After six months of President Biden in office, and repeatedly dashed hopes at a nuclear deal with Iran, failing to come to an agreement means instead of lifting sanctions the U.S. is considering putting restrictions on oil sales between Iran and China.
This week, U.S. officials told the Wall Street Journal that new sanctions could go into effect if Iran does not agree to a nuclear deal. The U.S. hopes that by threatening one of Iran’s most important markets, owing to the current sanctions, it will put pressure on Iran to come to a nuclear agreement sooner rather than later.
The U.S. has been working with European and international partners in Vienna in recent months in an effort to restore the 2015 Joint Comprehensive Plan of Action (JCPOA), reducing sanctions on the country’s oil sales in return for nuclear cooperation.
At present, Iran exports around a million barrels a day of crude to China, in a growing trade route that’s been overlooked by the U.S. as nuclear talks looked increasingly promising. However, the U.S. may persuade Iran’s top importer, as well as another major importer India, to cut imports from the oil-rich state.

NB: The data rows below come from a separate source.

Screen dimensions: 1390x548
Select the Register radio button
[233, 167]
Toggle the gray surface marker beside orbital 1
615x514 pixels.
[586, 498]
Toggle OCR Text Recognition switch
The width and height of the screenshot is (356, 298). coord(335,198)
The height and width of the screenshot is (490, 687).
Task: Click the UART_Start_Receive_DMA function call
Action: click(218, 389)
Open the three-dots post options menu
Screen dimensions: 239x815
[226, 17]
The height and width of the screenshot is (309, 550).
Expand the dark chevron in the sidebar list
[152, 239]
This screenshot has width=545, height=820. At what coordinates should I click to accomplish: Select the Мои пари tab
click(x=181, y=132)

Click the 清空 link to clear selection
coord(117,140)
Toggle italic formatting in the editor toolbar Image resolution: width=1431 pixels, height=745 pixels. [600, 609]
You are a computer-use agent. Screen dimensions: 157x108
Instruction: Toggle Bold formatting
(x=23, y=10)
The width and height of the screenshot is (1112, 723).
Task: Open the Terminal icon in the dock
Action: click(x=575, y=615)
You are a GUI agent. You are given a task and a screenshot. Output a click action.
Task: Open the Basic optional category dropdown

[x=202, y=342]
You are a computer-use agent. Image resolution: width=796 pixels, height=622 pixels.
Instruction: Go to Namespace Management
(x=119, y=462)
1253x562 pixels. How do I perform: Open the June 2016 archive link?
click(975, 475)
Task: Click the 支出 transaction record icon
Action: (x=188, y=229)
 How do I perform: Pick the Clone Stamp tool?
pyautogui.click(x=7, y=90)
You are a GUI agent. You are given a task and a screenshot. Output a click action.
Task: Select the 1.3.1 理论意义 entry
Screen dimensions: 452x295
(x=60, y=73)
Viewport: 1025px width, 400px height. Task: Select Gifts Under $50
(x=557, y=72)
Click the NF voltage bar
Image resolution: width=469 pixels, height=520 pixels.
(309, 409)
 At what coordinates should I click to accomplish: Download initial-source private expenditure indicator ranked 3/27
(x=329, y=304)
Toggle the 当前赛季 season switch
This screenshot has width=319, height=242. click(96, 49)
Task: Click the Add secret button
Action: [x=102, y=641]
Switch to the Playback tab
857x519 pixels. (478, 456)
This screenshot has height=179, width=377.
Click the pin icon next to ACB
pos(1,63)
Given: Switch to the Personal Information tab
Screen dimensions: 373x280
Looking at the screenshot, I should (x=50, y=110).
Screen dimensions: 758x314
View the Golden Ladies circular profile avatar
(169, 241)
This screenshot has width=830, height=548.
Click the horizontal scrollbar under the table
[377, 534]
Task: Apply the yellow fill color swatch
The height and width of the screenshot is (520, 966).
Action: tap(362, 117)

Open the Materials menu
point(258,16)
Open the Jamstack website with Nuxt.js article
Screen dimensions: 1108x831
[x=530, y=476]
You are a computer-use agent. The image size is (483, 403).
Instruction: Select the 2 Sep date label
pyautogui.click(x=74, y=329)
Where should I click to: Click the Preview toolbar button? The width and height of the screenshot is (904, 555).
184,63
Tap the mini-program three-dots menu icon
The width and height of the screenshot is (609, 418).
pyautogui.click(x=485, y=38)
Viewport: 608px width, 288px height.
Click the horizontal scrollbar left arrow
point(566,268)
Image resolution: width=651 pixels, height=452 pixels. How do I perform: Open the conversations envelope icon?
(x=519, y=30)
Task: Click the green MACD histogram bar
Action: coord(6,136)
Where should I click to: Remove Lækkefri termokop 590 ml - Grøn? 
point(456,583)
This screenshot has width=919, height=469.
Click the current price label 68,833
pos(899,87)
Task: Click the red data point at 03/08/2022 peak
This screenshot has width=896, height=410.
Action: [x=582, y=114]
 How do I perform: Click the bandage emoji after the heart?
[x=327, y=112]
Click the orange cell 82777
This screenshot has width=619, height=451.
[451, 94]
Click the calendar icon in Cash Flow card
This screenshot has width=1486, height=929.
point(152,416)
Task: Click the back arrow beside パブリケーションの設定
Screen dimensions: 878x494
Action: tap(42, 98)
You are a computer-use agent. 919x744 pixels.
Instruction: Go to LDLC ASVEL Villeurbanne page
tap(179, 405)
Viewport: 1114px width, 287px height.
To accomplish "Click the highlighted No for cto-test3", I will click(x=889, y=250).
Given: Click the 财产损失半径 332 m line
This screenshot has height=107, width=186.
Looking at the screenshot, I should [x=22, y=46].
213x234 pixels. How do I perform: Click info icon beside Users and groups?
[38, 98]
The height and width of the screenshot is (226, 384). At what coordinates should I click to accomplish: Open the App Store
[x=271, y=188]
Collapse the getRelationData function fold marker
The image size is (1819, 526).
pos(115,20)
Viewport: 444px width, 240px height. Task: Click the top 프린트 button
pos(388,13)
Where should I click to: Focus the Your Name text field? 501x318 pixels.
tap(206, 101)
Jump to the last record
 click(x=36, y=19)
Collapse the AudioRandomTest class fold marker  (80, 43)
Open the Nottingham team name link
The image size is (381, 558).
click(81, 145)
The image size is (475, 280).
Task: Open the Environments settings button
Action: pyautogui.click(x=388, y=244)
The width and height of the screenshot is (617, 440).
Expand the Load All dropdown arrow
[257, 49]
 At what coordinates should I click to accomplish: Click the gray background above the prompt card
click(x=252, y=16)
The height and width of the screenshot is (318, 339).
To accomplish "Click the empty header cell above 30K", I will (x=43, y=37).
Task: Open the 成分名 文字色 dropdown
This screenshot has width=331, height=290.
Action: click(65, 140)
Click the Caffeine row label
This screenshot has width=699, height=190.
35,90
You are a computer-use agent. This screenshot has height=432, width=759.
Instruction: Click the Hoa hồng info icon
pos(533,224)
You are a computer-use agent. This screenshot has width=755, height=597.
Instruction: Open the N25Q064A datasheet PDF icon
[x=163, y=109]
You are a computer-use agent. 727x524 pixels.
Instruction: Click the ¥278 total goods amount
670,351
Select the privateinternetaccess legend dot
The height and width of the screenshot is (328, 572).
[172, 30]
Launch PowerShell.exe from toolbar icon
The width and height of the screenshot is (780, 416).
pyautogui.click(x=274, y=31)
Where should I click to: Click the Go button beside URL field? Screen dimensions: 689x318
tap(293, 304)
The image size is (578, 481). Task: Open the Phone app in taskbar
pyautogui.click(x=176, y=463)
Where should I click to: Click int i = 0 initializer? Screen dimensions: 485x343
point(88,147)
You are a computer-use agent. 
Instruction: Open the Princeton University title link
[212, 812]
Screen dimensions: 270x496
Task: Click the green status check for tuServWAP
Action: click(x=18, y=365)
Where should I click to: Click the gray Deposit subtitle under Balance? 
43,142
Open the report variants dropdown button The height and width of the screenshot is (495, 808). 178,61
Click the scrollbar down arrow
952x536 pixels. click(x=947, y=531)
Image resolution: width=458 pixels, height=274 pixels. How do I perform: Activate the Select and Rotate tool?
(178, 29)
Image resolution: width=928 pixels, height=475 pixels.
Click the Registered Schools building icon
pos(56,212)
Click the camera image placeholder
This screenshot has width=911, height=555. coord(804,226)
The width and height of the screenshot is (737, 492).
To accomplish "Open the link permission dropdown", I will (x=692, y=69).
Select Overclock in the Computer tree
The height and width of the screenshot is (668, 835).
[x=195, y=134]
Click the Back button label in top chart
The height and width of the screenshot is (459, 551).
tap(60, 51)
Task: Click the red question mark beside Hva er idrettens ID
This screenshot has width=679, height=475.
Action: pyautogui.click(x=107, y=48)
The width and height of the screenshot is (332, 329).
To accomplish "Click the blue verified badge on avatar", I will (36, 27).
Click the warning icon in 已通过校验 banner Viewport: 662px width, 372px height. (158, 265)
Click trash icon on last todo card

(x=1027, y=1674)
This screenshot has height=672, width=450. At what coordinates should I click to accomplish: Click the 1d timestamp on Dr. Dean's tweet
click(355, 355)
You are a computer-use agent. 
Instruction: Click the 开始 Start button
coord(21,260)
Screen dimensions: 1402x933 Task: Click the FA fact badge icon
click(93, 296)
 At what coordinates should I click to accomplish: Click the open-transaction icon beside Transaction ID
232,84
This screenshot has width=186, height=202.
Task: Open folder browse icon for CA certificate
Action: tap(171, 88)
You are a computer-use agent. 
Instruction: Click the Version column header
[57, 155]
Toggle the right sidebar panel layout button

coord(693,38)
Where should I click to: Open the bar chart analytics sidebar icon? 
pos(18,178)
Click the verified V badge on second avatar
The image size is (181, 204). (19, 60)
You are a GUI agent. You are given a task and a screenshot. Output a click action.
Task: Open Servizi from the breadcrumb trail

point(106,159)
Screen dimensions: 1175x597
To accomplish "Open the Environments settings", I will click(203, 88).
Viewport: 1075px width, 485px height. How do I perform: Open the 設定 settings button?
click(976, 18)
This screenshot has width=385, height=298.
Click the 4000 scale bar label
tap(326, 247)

However, nuclear talks between the two countries are expected to be on hold until at least August after Iran’s new president, Ebrahim Raisi, is sworn into office at the beginning of the month. After this, a seventh-round of negotiations is expected to take place in Vienna to attempt an agreement on nuclear deal and sanction reductions, according to officials.
Sanctions have been in place on Iranian oil since President Donald Trump removed the JCPOA in 2018, leading to Iran breaking the agreement’s nuclear covenants in response.
But Iran looks to be in no rush to curb its nuclear activities as Tehran has reached near purity in its enriched uranium, which would make it possible to create atomic weapons, as well as preparing the foundations to bring thousands of centrifuges online in 2021.